Claudia in three years died, and the emperor again was left a widower. Again he applied for the hand of Eleonora. Her spiritual advisers now urged that it was clearly the will of God that she should fill the first throne of the universe, as the patroness and protectress of the Catholic church. For such an object she would have been willing to sweep the streets or to die in a dungeon. Yielding to these persuasions she married the emperor, and was conveyed, as in a triumphal march, to the gorgeous palaces of Vienna. But her character and her mode of life were not changed. Though she sat at the imperial table, which was loaded with every conceivable luxury, she condemned herself to fare as humble and abstemious as could be found in the hut of the most impoverished peasant. It was needful for her at times to appear in the rich garb of an empress, but to prevent any possible indulgence of pride, she had her bracelets and jewelry so arranged with sharp brads as to keep her in continued suffering by the laceration of the flesh.

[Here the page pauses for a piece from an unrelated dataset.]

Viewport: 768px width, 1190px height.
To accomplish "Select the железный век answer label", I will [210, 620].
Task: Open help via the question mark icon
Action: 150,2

She was, notwithstanding these austerities, which she practiced with the utmost secrecy, indefatigable in the discharge of her duties as a wife and an empress. She often attended the opera with the emperor, but always took with her the Psalms of David, bound to resemble the books of the performance, and while the tragic or the comic scenes of the stage were transpiring before her, she was studying the devout lyrics of the Psalmist of Israel. She translated all the Psalms into German verse; and also translated from the French, and had printed for the benefit of her subjects, a devotional work entitled, "Pious Reflections for every Day of the Month." During the last sickness of her husband she watched with unwearied assiduity at his bed-side, shrinking from no amount of exhaustion or toil, She survived her husband fifteen years, devoting all this time to austerities, self-mortification and deeds of charity. She died in 1720; and at her express request was buried without any parade, and with no other inscription upon her tomb than—

ELEONORA,

A POOR SINNER,

Died, January 17, 1720.

Joseph, the eldest son of Leopold, was twenty-five years of age when, by the death of his father, he was called to the throne as both king and emperor. He immediately and cordially coöperated with the alliance his father had formed, and pressed the war against France, Spain and Italy. Louis XIV. was not a man, however, to be disheartened by disaster. Though thousands of his choicest troops had found a grave at Blenheim, he immediately collected another army of one hundred and sixty thousand men, and pushed them forward to the seat of war on the Rhine and the Danube. Marlborough and Eugene led Austrian forces to the field still more powerful. The whole summer was spent in marches, countermarches and bloody battles on both sides of the Rhine. Winter came, and its storms and snows drove the exhausted, bleeding combatants from the bleak plains to shelter and the fireside. All Europe, through the winter months, resounded with preparations for another campaign. There was hardly a petty prince on the continent who was not drawn into the strife—to decide whether Philip of Bourbon or Charles of Hapsburg, was entitled by hereditary descent to the throne of Spain.